Whereas, Whereas,Whereas, etc. ... Resolved, That we, citizens of the United States, agree to effect a national organization the objects and purposes of which may be stated as follows:

  1. In order to assume the possession of an independent news service we favor an American cable, controlled by the Government of the United States.

  2. We demand a free and open sea for the commerce of the United States, and unrestricted traffic in non-contraband goods as defined by international law.

  3. We favor as a strictly American policy the immediate enactment of legislation prohibiting the export of arms, ammunition and munitions of war.

  4. We favor the establishment of an American merchant marine, and

  5. We pledge ourselves individually and collectively to support only such candidates for public office, irrespective of party, who will place American interests above those of any other country and who will aid in eliminating all undue foreign influences from American life.

Wherein does this platform conflict with the dictum of President Wilson's neutrality proclamation? “The United States must be neutral in fact as well as in name,” declared the President, “and we must put a curb on any transaction which might give a preference to one party to the struggle over another.”

That is all that the members of the conference ask in their platform. Yet the Times, echoing Mr. Bryan—and we shall look into Mr. Bryan's famous letter with a critical eye—tells its readers that the resolution to prohibit the export of arms and munitions of war would commit us to an interference in the war to help Germany, and deprive England, France and Russia of advantages gained by their arms.

If the failure to send arms to the Allies would help Germany, why is it not a breach of neutrality toward Germany to send them to the Allies? Is it not “giving a preference to one party to the struggle over another?”

Obviously, this is an American question to be settled by Americans.

And if the alleged “advantage” of the Allies must be assured to them through our continued shipment of arms, why was not Germany permitted to remain secure in possession of her advantage in the form of wireless stations?

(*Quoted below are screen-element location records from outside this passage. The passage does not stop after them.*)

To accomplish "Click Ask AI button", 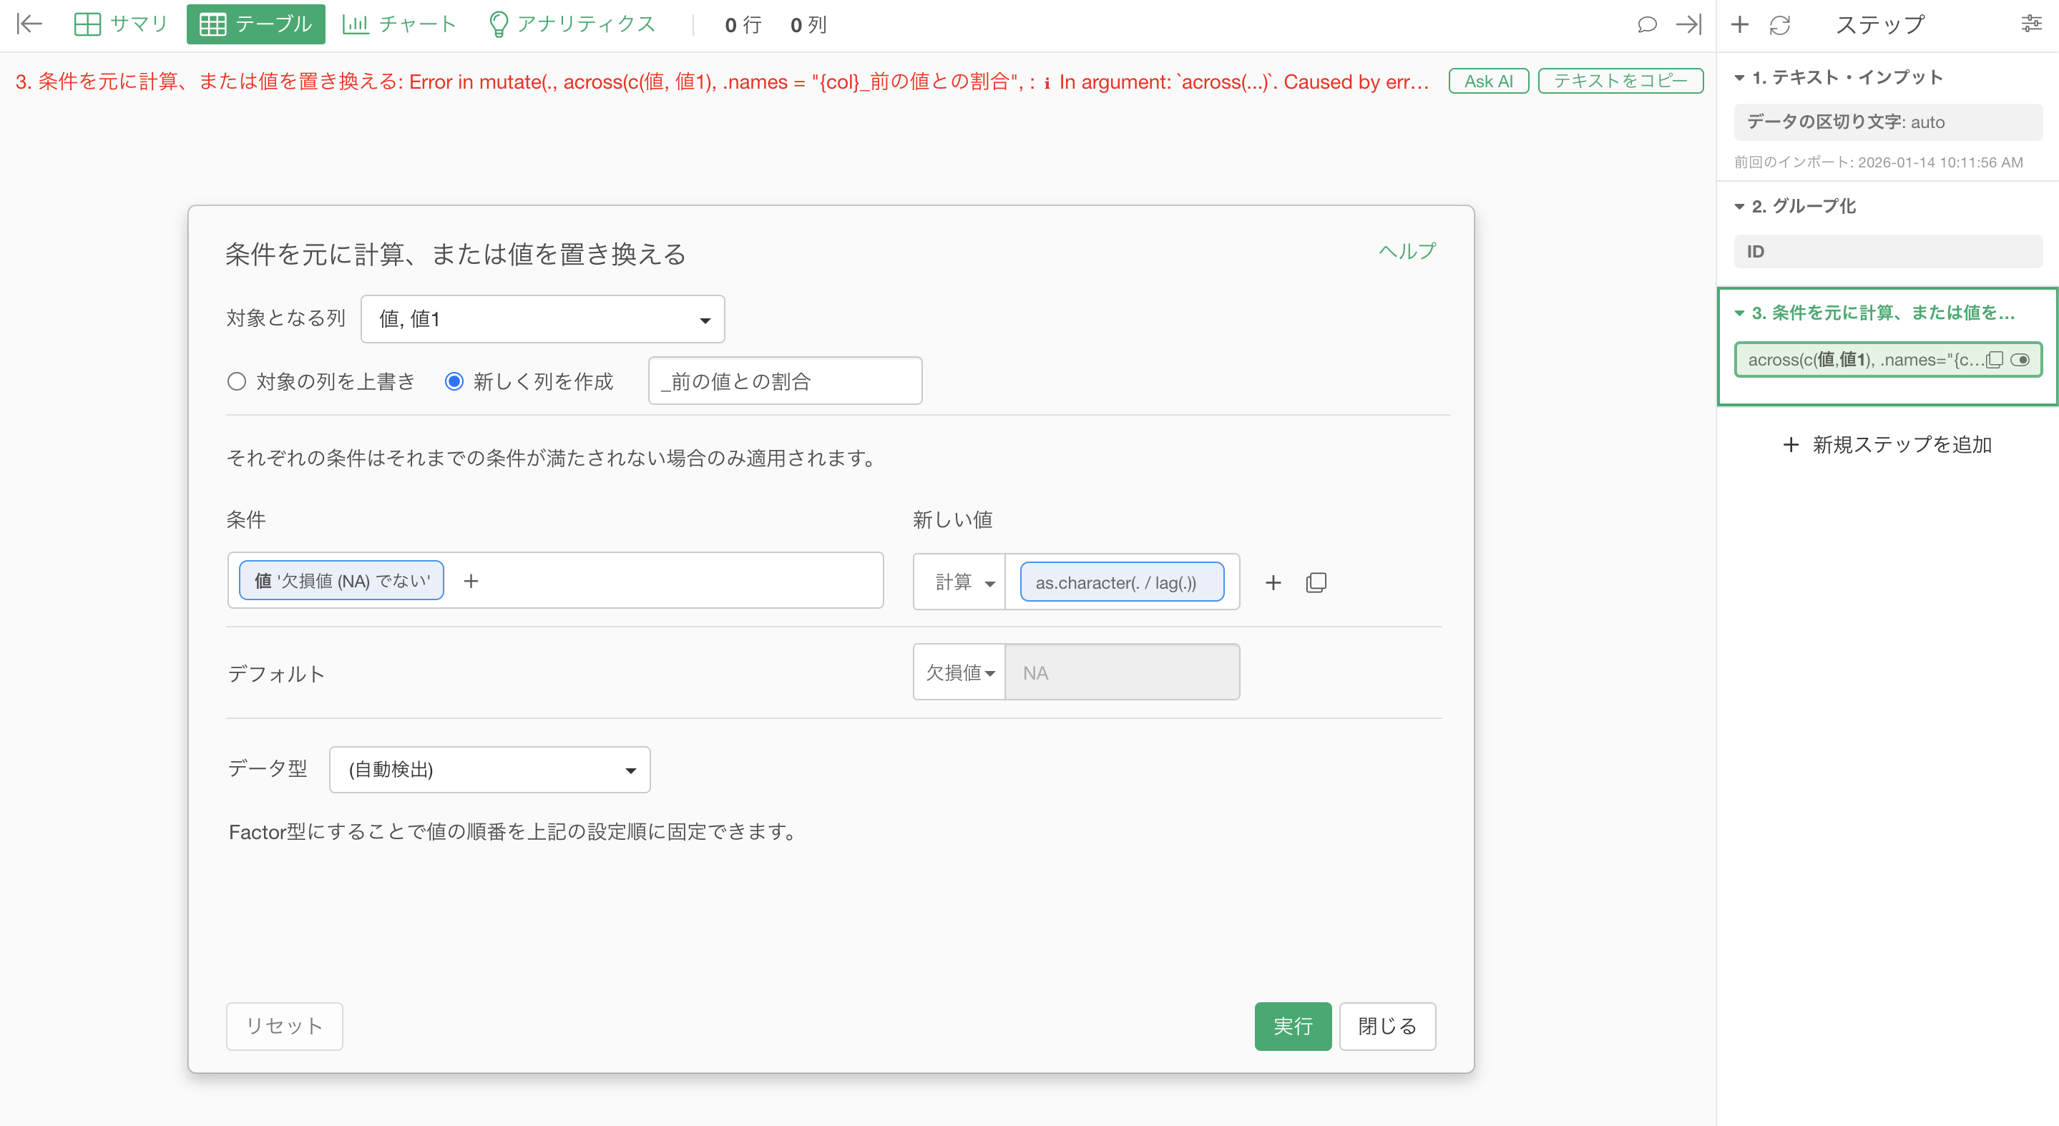I will click(1487, 81).
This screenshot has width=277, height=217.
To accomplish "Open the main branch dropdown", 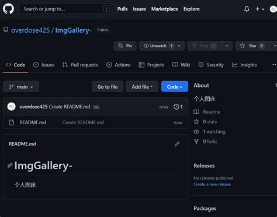I will 21,87.
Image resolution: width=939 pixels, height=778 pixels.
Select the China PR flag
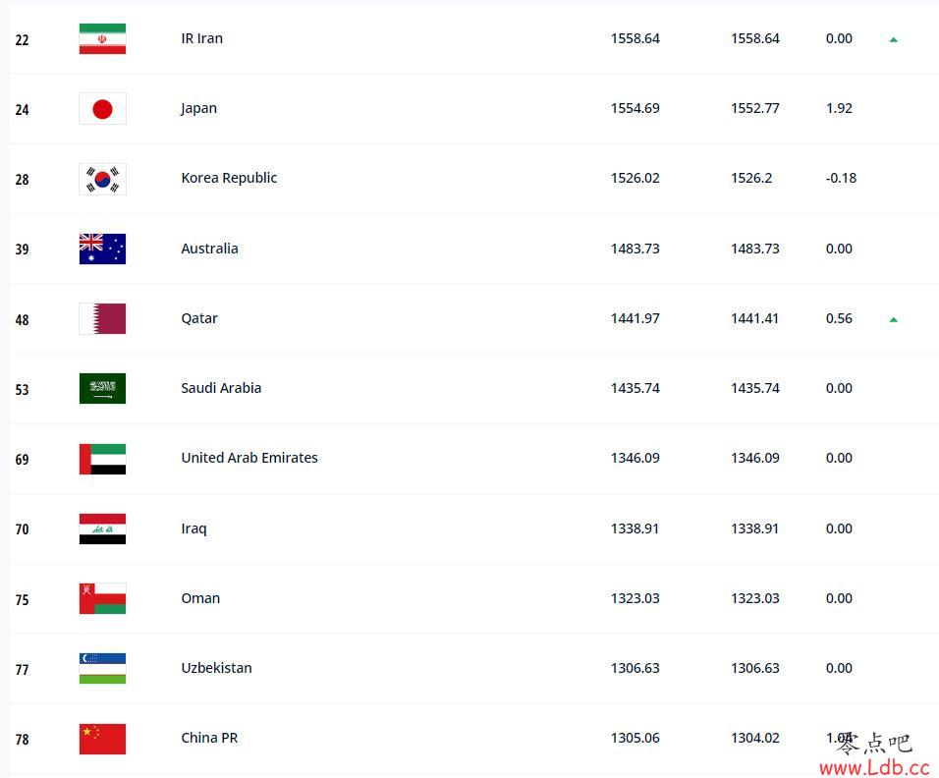[102, 739]
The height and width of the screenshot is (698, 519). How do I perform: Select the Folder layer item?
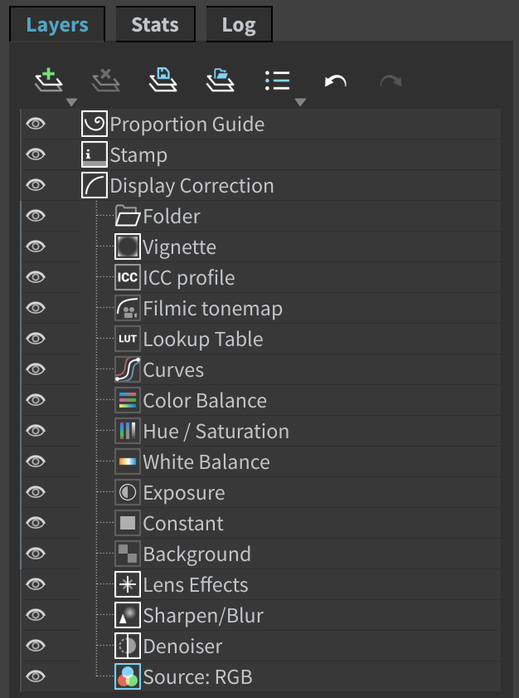260,216
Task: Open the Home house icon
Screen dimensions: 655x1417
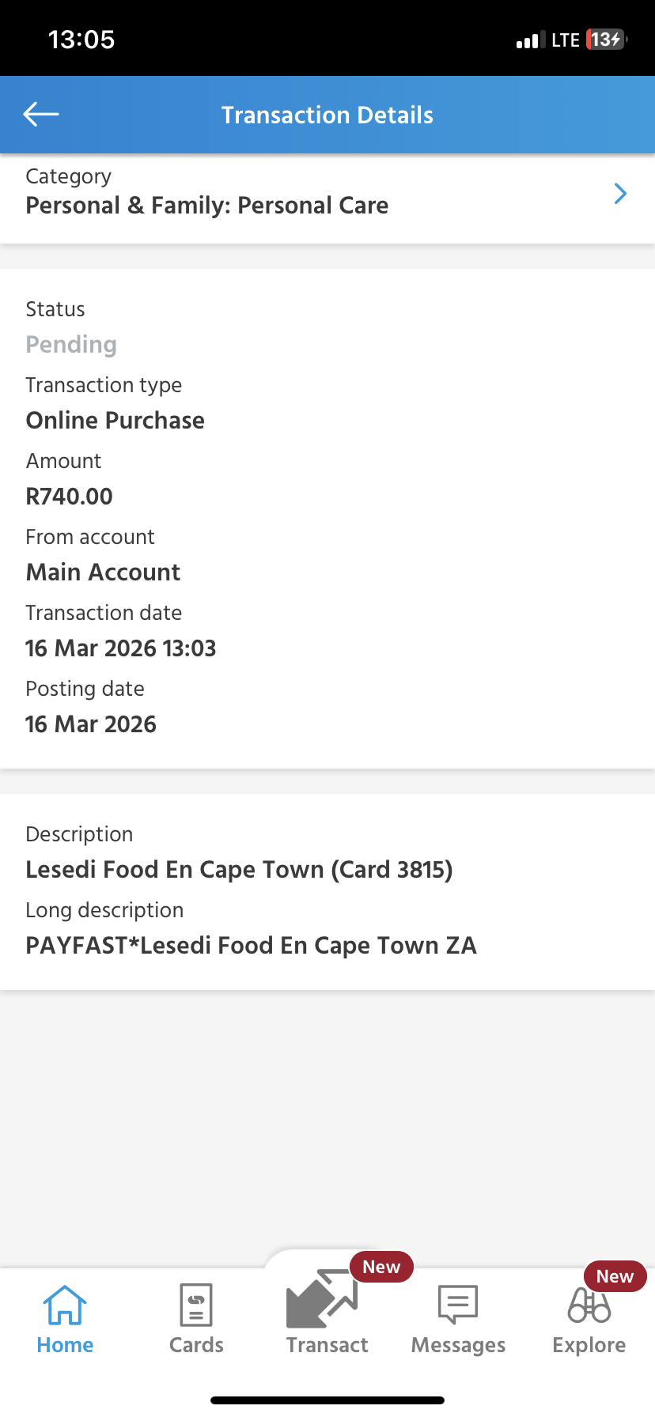Action: [65, 1305]
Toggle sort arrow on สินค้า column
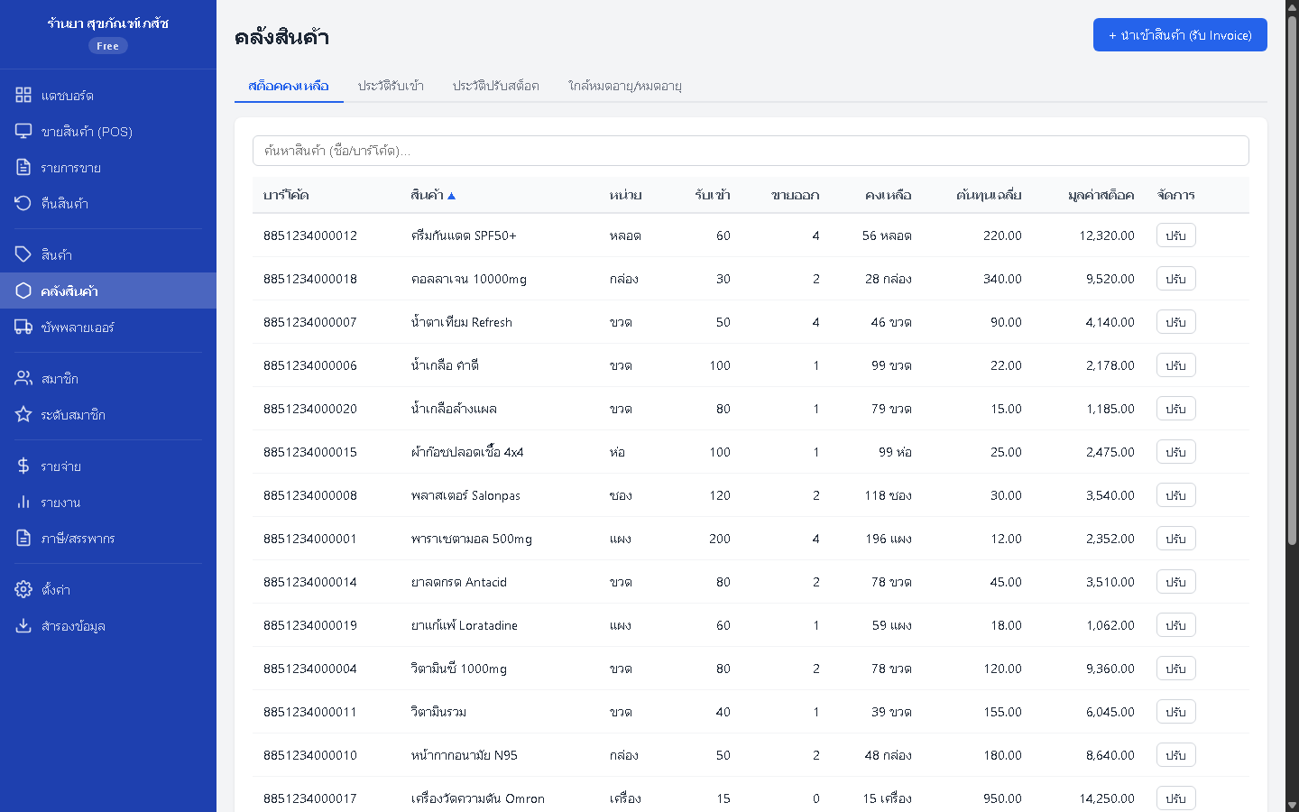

And the article goes on for another page and a half … signed Frederick F. Schrader

Comments

I found a very much shortened version of the letter from Sec. of State William Jennings Bryan, intended for the public to see, to Sen. Stone, Chairman of the Senate Foreign Relations Committee. 

https://p1cdn4static.sharpschool.com/UserFiles/Servers/Server_10640642/File/bugge/Chapter%2022/Secretary%20of%20State%20BryanDefendsNeutrality.pdf

And here is the NY Times reply ... or one of them. https://timesmachine.nytimes.com/timesmachine/1915/01/26/100134815.pdf

Notice it came from London. All war news came to the US over the London cable!